Shortly before you are discharged, you'll receive instructions about your home recovery. Until you get to see your surgeon for your monitoring visit, you must take certain precautions when performing your activities.
As soon as you arrive home from the hospital, make a doctor's appointment. Check if there have been any changes around your injury zone. Get in contact with your surgeon if you have developed any of the following:


1 • Draining and/or bad smell coming from the incision area.
2 • Fever - temperature close to 101º F or 38º C for over two days -.
3 • Swollenness augment, sensitivity, reddening and/or pain.


Take your time to readapt to the surroundings of your home. It’s normal to feel frustrated, but these feeling will soon pass away. Take it easy.
If you are working in a counter, you will need a high stool.



Getting back in your everyday activities


Depending on the physical requirements of your job, you will be able to resume it when your surgeon authorizes so.
Usually you'll drive again once you can withstand your full weight on your hip. Make sure you are comfortable with your body resistance. Practice driving in a safe zone. Once you are comfortable with your mobility, you will be able to drive wherever you want to.
Sexual relations can be resumed in any moment while keeping in mind every precaution regarding your hip. We recommend staying active to control your weight and muscular tone. It will take from three to four months before you can resume your low-impact aerobic activities such as walking, riding a bike and swimming.
Jogging, higher impact aerobics and some sports should be avoided. Keep in mind your new hip is artificial, and, although it is made of extremely durable materials, it is exposed to wearing off and break.
Since your rehab is an individual activity, we recommend you seek your surgeon's advice for future activities.



Medicines/pain control


It is normal for you to feel some discomforts. You will probably receive a painkiller medicine recipe before you return home. If you need more medicines please contact your surgeon's nurse a few days before you run out of them. Get in touch with your surgeon if the unrest or pain increases in any way.



Special indications


You will be examined again past six weeks, then after five months and finally after twelve months past the surgery. You may be required to check with your surgeon once a year after the first year, even if you aren't having any troubles, just to check your new hip joint condition.

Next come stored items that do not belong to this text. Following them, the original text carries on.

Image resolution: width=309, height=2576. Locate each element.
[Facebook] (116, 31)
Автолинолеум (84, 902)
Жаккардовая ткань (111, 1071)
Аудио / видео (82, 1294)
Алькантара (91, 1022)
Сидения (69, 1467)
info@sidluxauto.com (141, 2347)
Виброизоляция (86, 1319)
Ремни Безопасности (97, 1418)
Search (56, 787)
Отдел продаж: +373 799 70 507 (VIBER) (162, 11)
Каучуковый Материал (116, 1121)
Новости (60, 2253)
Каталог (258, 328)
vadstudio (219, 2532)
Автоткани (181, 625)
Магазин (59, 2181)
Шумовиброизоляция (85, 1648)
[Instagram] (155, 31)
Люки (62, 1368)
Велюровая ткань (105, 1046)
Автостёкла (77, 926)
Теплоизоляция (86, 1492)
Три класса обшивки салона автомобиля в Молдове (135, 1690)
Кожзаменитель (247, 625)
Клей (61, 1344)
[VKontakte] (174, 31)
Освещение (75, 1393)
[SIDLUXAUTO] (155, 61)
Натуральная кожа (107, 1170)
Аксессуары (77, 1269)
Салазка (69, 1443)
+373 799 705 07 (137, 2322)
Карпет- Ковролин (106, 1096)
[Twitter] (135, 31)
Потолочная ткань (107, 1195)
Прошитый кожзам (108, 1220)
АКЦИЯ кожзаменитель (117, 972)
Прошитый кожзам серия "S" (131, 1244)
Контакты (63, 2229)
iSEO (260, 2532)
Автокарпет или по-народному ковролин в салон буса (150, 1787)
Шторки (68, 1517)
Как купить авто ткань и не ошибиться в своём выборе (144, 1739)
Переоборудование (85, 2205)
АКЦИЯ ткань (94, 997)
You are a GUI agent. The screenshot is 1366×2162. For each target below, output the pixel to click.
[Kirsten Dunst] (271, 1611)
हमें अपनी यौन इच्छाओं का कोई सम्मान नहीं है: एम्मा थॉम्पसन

Any infection should be immediately treated with the adequate antibiotics since the infection can extend from an area to the other through the blood current.

Every possible effort must be made in order to prevent an infection in the artificial joint. You should always inform your doctor or dentist that you possess an artificial articulation. If you are planning on performing a dental job, please contact your surgeon before this. He will prescribe you some kind of antibiotic. Antibiotics must be used before and after any medical or dental procedure. This precaution must be made for the rest of your life.